E-Health: Malpractice Or New Paradigm? Marjorie Chertok
It used to be easy to tell the doctor from the snake
oil salesman — the medical degree hanging on the wall was just
one tip-off — but with the proliferation of health-related
websites,
the line between medicine and commerce is becoming blurred, says
Marjorie
Chertok, an attorney at Pitney Hardin Kipp & Szuch. “You don’t
need a medical degree to provide content,” she says, “and
it seems that people are getting closer and closer to practicing
medicine
online.”
The perfect example of the cross-over between pharmacy and healthcare
provider, says Chertok, is MotherNature.com, the holistic pharmacy
that cleverly and cautiously marketed the Peruvian equivalent of
Viagra
on television by saying “We don’t know if it works, but Peruvian
music is very happy.” “You go from that where it’s tongue
in cheek, to websites where they’re really providing consumers with
advice,” says Chertok.
Chertok discusses the ramifications of the Health Insurance
Portability
and Accountability Act of 1996 (HIPAA), a law to protect patient
privacy
and regulate the online medical profession, at Technology New Jersey’s
seminar, “E-Commerce and Healthcare: The New Revolution,”

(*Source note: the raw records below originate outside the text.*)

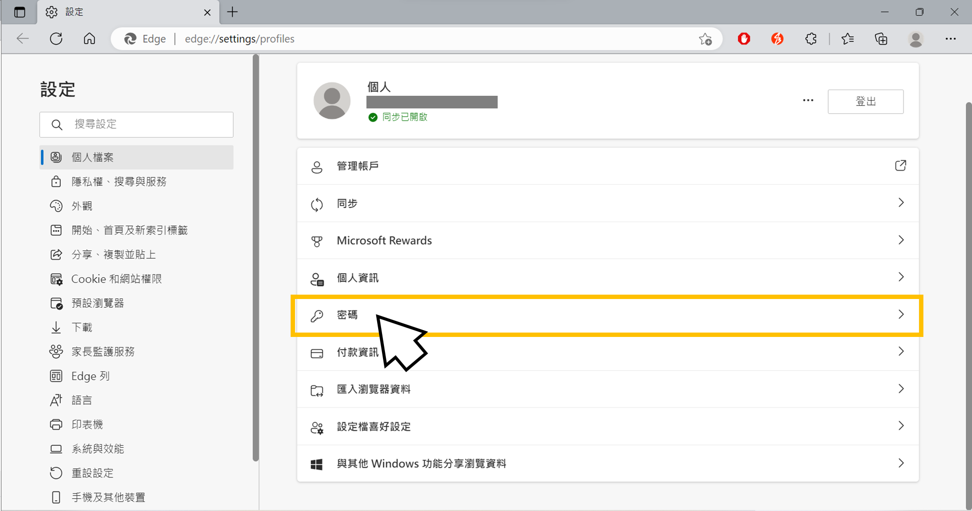This screenshot has width=972, height=511.
Task: Open the red AdBlock extension icon
Action: point(744,39)
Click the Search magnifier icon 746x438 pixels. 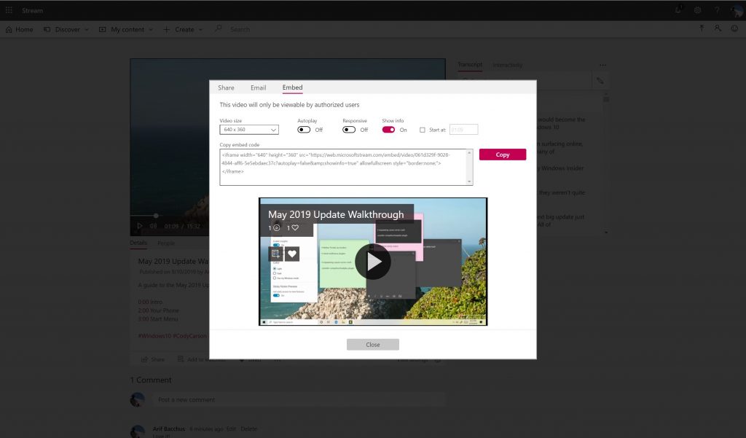tap(218, 29)
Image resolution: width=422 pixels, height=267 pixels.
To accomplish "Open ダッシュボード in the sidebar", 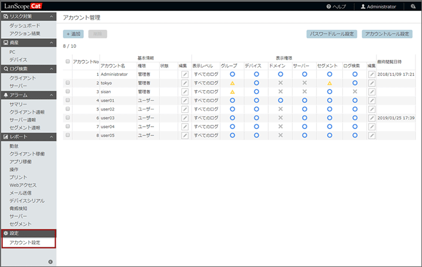I will 26,26.
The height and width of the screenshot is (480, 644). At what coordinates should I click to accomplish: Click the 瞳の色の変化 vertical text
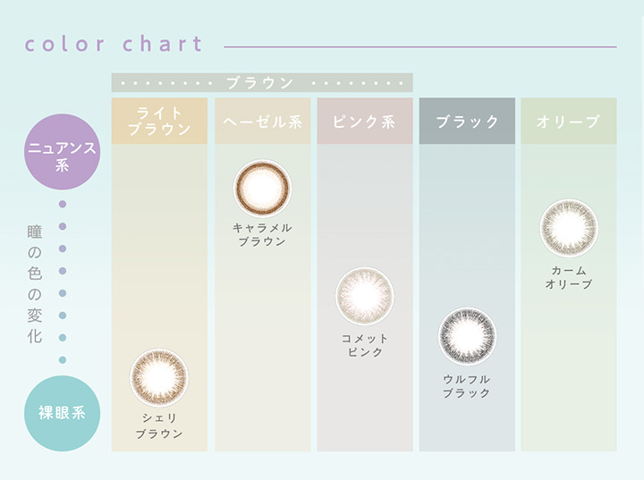point(35,283)
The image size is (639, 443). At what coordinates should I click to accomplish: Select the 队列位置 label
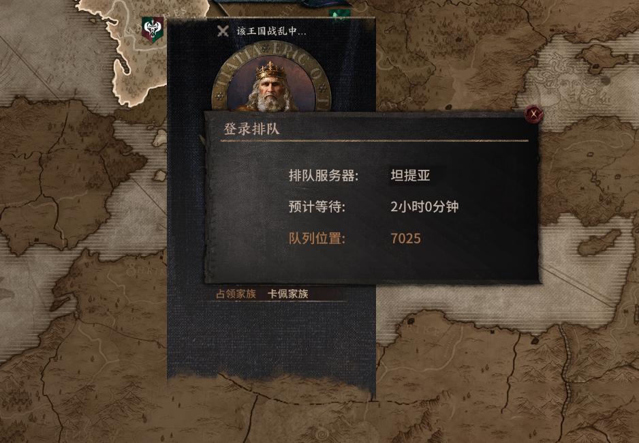(x=317, y=238)
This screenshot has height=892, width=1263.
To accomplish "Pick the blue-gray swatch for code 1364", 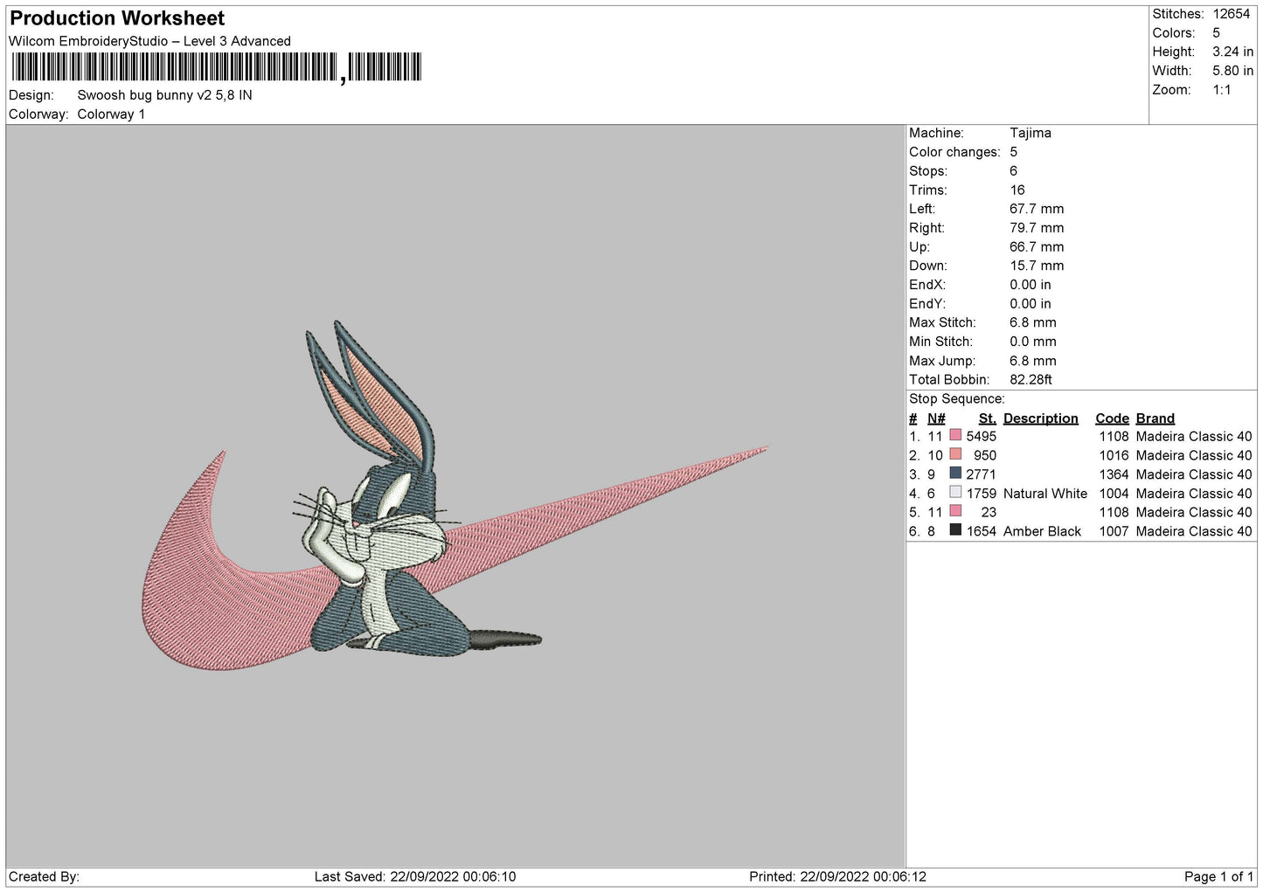I will click(955, 474).
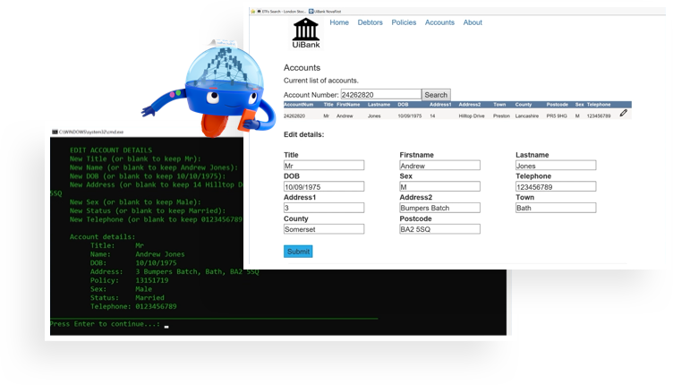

on Thursday, March 2, at 8:30 a.m. at Pitney Hardin Kipp & Szuch in
Florham Park. Also speaking: Michael Dunne, an attorney at
Pitney
Hardin Kipp and Szuch, Rebecca Weber of Meridian Health Systems,
James W. Klein of Atlantic Health Systems, Wayne Misner
of Healthcare CIO, and Louis Feuerstein of Ernst & Young. Cost:
$75. Call 609-419-4444.
Entrepreneurs have been able to cash in on the online healthcare craze
under the premise that health information is not the same as medical
guidance. But consumers/patients have not always been able to sort
medically-sound advice from the cacophony of advertisements, says
Chertok. “They provide you with something a little bit more than
information,” she says. “The question then becomes is it an
ethical violation, or good advertising, and I think the line gets
drawn at patient care information.”
Even if they don’t practice medicine outright, many of these websites
are collecting and then selling vast amounts of consumer data, and
under HIPAA they can continue to do so. “HIPAA doesn’t protect
consumer sites,” says Chertok. “If I go to MotherNature.com
and order all kinds of medications for depression, that information
could be sold.”
Although practicing health care online raises some serious ethical
and legal issues, there’s plenty of opportunity for medical
professionals
to improve the state of healthcare in this country using the Internet,
says Chertok. “I think that institutions should think about how
they can use the Internet in a very positive sense in terms of patient
communication and care,” she says. “The biggest complaint
is that patients feel that their doctor doesn’t care. The healthcare
profession can use the Internet to make sure people have taken their
medication and give them all the things they feel deprived of.”